Sentry alert rules (recommended baseline)

Sentry org admin configures these in the Sentry web UI per environment. The CCE backend tags every event with environment (production / preprod / test / dr) and release (CCE_IMAGE_TAG), making per-env alerting trivial.

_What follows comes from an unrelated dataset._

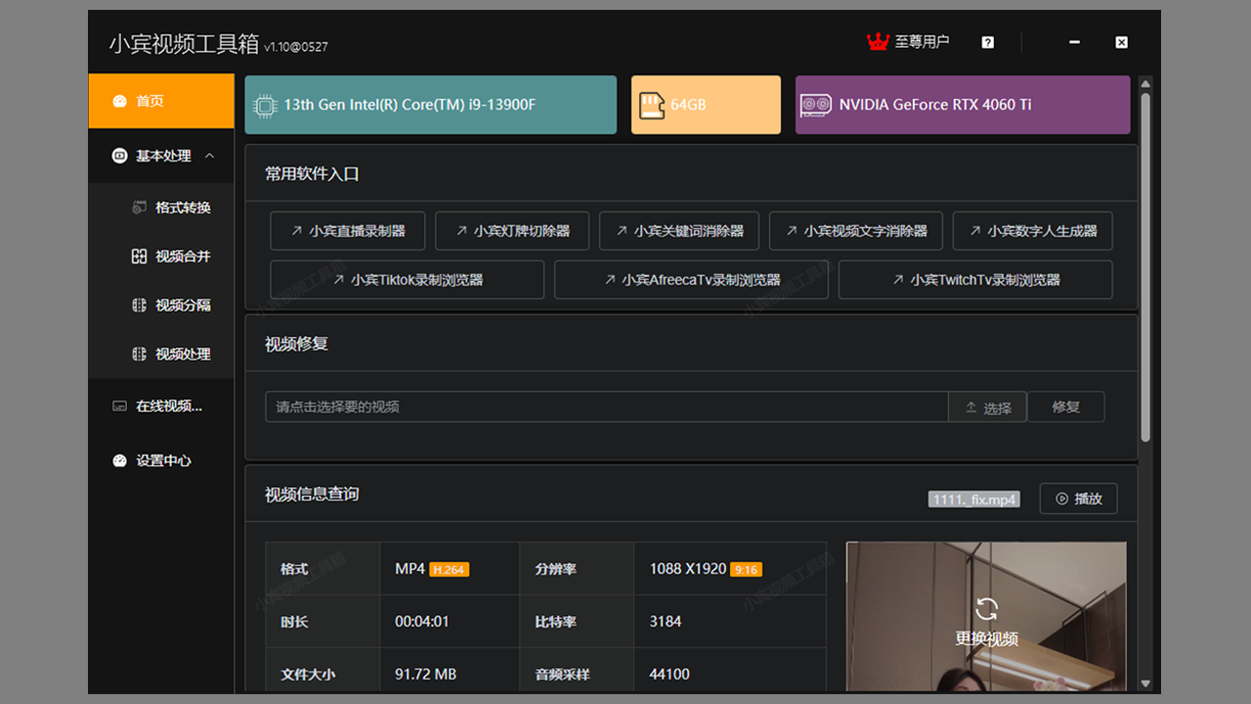Open 设置中心 settings icon
1251x704 pixels.
120,461
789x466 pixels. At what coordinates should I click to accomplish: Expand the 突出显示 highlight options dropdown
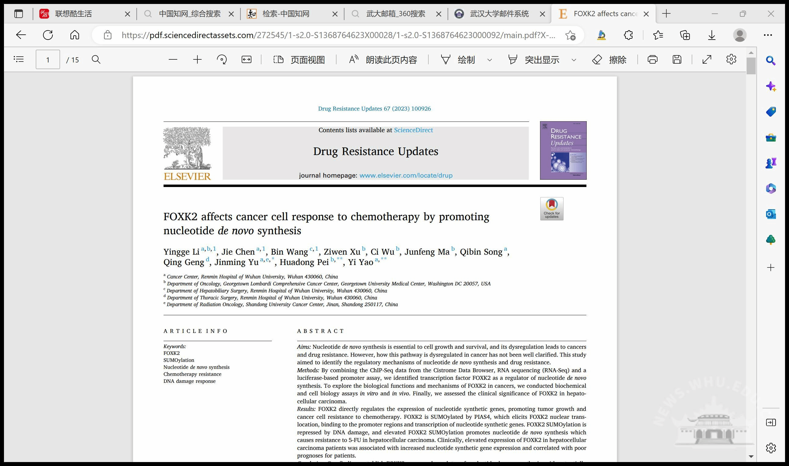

Recommended rules per project

Rule Trigger Action
First-occurrence in production New issue seen for the first time, environment = production Email to ops on-call
High error rate More than 1% of events in production are errors over 5 minutes Email to ops on-call
Auto-rollback triggered Event with tag deploy.auto_rollback = true (deploy.ps1 sends this) Email + Slack/PagerDuty alert; treat as a real-time signal
Regression after release Issue marked resolved seen again in a newer release Email to dev team

Configuration steps

  1. Sentry → Project → Alerts → Create Alert.
  2. Pick "Issues" or "Metric Alert" depending on the rule.
  3. Set conditions per the table above.
  4. For environment-scoped alerts: under "If" filters, add environment equals the target environment.
  5. For auto-rollback alerts: filter on deploy.auto_rollback tag (set by deploy.ps1).

Verification

After alert rules are configured, fire a test event:

# From the backend host: trigger a test exception (any endpoint that returns 500
# will do; or use Sentry's test-event endpoint).
curl -X POST https://api.CCE/admin/__test-error__ -H "Authorization: Bearer <token>"

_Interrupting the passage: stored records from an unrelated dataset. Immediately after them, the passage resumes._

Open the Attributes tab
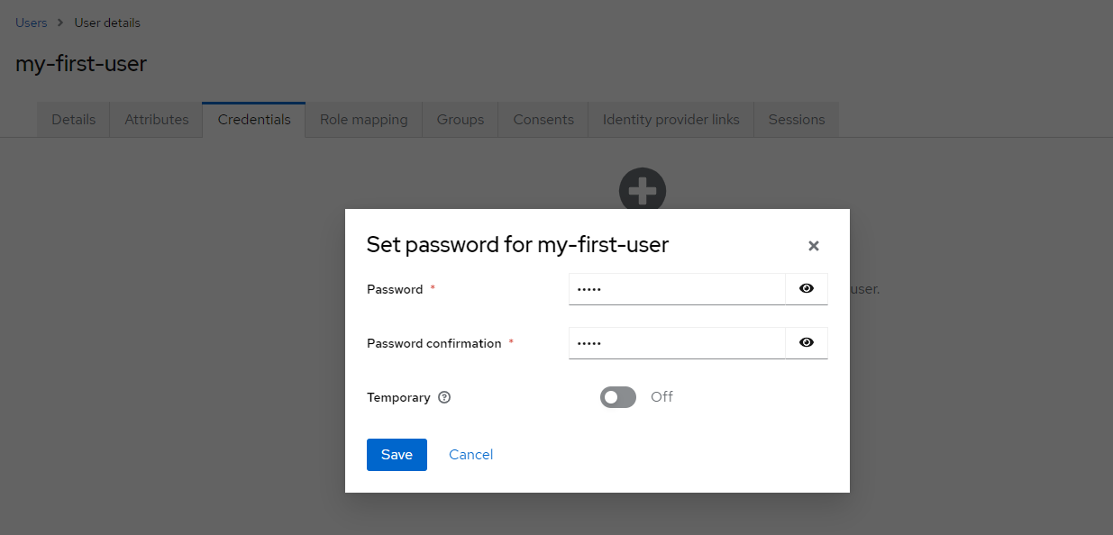1113x535 pixels. pos(157,120)
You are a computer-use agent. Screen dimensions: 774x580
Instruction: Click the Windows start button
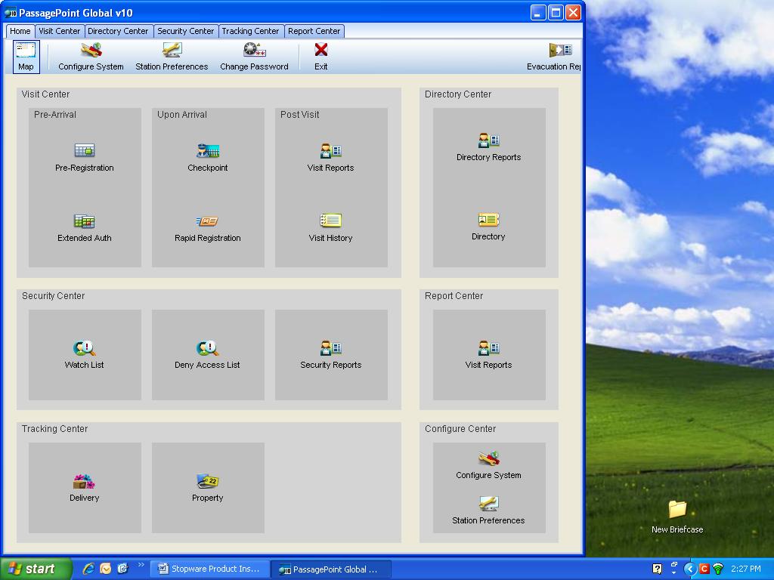pyautogui.click(x=36, y=569)
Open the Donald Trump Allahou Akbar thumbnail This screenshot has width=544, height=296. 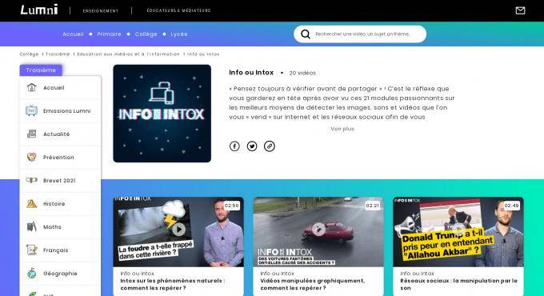(x=458, y=232)
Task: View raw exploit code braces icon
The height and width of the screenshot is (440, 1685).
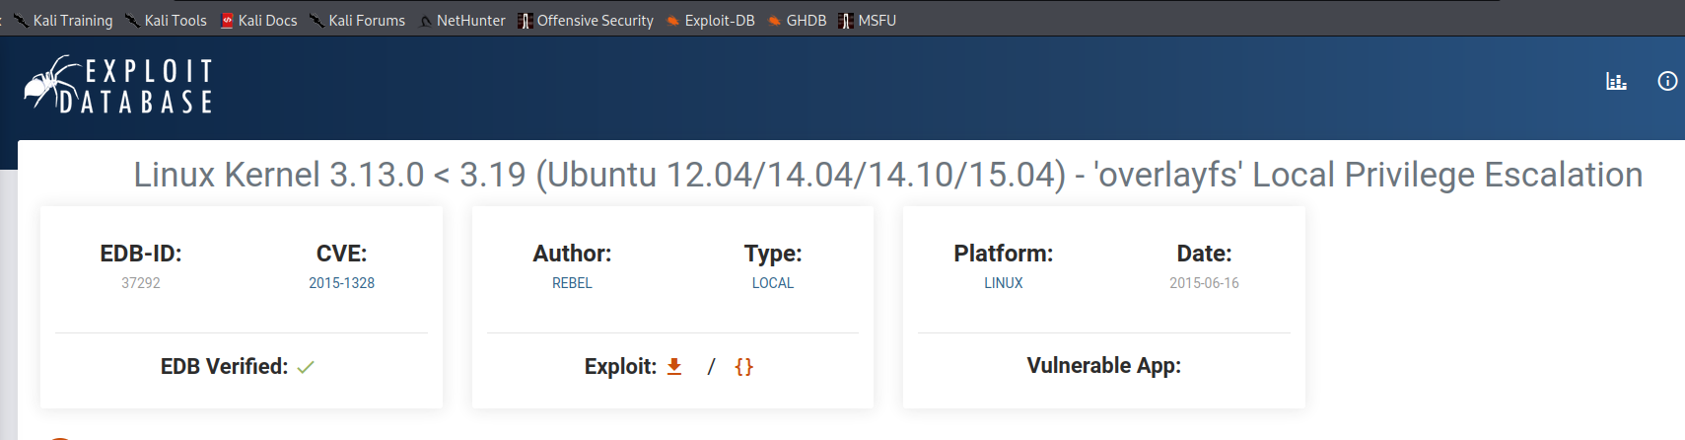Action: pyautogui.click(x=743, y=367)
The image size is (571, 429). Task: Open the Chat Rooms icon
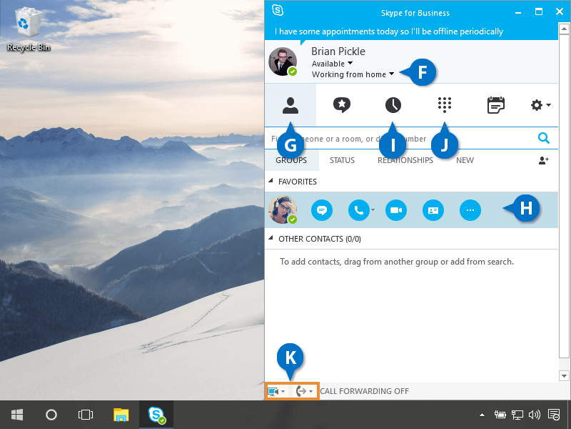342,105
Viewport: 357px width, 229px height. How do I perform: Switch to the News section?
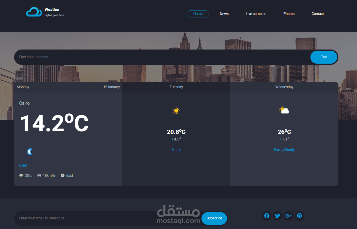click(224, 14)
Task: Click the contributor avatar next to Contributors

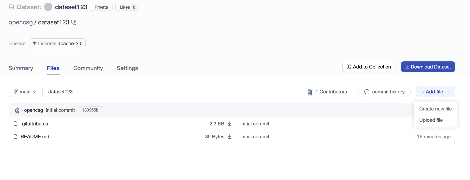Action: pyautogui.click(x=310, y=92)
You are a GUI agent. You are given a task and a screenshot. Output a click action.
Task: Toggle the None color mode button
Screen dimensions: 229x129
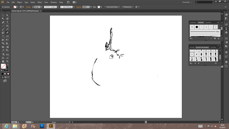pyautogui.click(x=8, y=74)
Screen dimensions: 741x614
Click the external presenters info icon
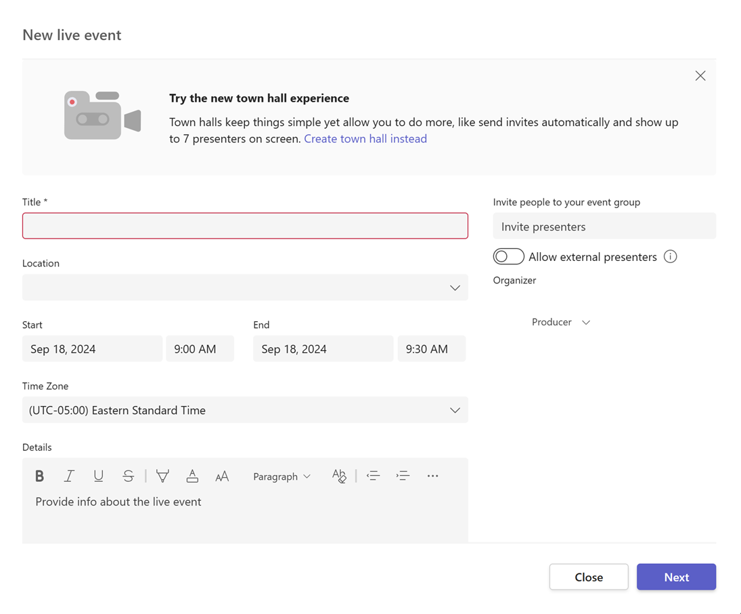670,257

Verify the event appears in Sentry within ~30 seconds + the alert fires per the rule.

Auto-rollback events

Whenever deploy.ps1 triggers an auto-rollback (smoke probe failed and AUTO_ROLLBACK=true), it POSTs a Sentry event tagged deploy.auto_rollback = true with:

  • environment = SENTRY_ENVIRONMENT from the env-file
  • release = the failed CCE_IMAGE_TAG (the bad tag, not the rolled-back-to tag)
  • tags.deploy.from_tag = bad tag
  • tags.deploy.to_tag = previous good tag
  • extra.reason = "smoke-probe failure" (or future failure reasons)
  • extra.host = $env:COMPUTERNAME

Use these tags in the alert filter for the "Auto-rollback triggered" rule.

On failure: rollback

If the smoke probes fail or the system is broken after deploy, roll back to the previous known-good image tag:

# Phase 02 — rollback.ps1 not yet shipped.
# Manual rollback: edit .env.prod, set CCE_IMAGE_TAG to previous,
# re-run deploy.ps1.
notepad C:\ProgramData\CCE\.env.prod
.\deploy\deploy.ps1

Phase 02 ships rollback.ps1 and deploy-history.tsv for proper audit trails.